- League: USBL
- Founded: 1985
- Dissolved: 1986
- Arena: Westchester County Center (1985) John A. Mulcahy Campus Events Center (1986)
- Location: White Plains, New York (1985) New Rochelle, New York (1986)
- Team colors: blue, yellow

= Westchester Golden Apples =

The Westchester Golden Apples was a professional basketball team based in the United States Basketball League (USBL). The team was a charter member of the USBL in 1985.

The team was originally owned by former New York Knicks player Dick Barnett and an unnamed partner, but they failed to meet their financial obligation to the league and New Jerseyite Ed Rohan stepped in and purchased the Golden Apples.

In 1985, the team played home games at the Westchester County Center in White Plains, New York, finishing in a fifth-place tie in the seven-team loop with a 9-15 record. Jim Bostic played for the Golden Apples and was named to the inaugural USBL All-Defensive Team.

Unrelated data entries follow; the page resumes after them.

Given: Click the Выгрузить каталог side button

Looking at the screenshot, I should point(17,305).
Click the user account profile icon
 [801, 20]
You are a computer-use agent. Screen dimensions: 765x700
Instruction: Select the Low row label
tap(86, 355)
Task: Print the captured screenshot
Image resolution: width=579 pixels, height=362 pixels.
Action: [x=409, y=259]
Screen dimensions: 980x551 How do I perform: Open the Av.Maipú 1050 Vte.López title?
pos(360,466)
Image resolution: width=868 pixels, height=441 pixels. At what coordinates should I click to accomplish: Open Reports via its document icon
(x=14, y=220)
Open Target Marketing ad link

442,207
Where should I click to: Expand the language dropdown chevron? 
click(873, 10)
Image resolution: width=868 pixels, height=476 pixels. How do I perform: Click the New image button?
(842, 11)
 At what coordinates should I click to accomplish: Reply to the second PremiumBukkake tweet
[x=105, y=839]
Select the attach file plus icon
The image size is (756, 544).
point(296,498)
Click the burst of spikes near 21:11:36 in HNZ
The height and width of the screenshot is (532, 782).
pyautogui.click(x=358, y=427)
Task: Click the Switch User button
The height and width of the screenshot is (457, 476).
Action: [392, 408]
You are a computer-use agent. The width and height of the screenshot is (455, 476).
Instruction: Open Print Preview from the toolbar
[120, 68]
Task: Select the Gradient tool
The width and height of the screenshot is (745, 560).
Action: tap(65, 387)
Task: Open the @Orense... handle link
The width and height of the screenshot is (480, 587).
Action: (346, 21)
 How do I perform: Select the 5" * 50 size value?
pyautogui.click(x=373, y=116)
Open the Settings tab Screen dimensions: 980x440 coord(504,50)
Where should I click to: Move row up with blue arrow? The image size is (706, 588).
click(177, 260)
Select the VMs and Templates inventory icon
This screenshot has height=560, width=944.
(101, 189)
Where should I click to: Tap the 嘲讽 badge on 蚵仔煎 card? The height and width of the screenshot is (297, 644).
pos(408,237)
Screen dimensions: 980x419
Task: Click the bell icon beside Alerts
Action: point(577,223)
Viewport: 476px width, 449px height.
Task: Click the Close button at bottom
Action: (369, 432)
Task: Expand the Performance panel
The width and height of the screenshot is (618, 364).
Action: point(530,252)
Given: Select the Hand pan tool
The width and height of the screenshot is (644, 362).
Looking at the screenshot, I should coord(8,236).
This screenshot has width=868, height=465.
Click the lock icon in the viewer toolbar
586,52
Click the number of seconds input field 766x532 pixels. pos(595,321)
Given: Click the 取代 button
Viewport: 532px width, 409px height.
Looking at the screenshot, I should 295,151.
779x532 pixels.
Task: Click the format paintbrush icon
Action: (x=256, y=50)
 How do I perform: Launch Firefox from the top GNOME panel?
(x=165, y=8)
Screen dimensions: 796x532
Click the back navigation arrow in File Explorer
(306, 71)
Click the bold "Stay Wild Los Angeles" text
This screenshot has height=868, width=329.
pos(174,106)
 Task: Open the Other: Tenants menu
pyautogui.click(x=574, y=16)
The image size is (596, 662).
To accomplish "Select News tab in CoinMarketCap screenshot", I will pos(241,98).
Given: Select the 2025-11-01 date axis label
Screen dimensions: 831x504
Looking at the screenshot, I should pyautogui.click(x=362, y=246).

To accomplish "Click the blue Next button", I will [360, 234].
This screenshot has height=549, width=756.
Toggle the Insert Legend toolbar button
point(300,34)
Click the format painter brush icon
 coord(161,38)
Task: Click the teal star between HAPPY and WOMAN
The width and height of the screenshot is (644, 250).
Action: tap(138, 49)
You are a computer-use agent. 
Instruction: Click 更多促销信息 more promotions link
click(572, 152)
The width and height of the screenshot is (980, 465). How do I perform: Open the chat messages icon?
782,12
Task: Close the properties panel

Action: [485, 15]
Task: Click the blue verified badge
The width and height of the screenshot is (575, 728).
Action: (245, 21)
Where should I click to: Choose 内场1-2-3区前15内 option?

The following season, the Golden Apples moved to the John A. Mulcahy Campus Events Center on the campus on Iona College in New Rochelle, New York; things did not improve on the court, as the club sank to last place with a 5-18 mark. One notable player on the Apples was Leroy Smith, childhood friend and teammate of Michael Jordan; also, Nancy Lieberman made her USBL debut as a member of the Springfield Fame against the Golden Apples in June, making her the first woman to play in a men's professional basketball league. The club folded at the end of the season.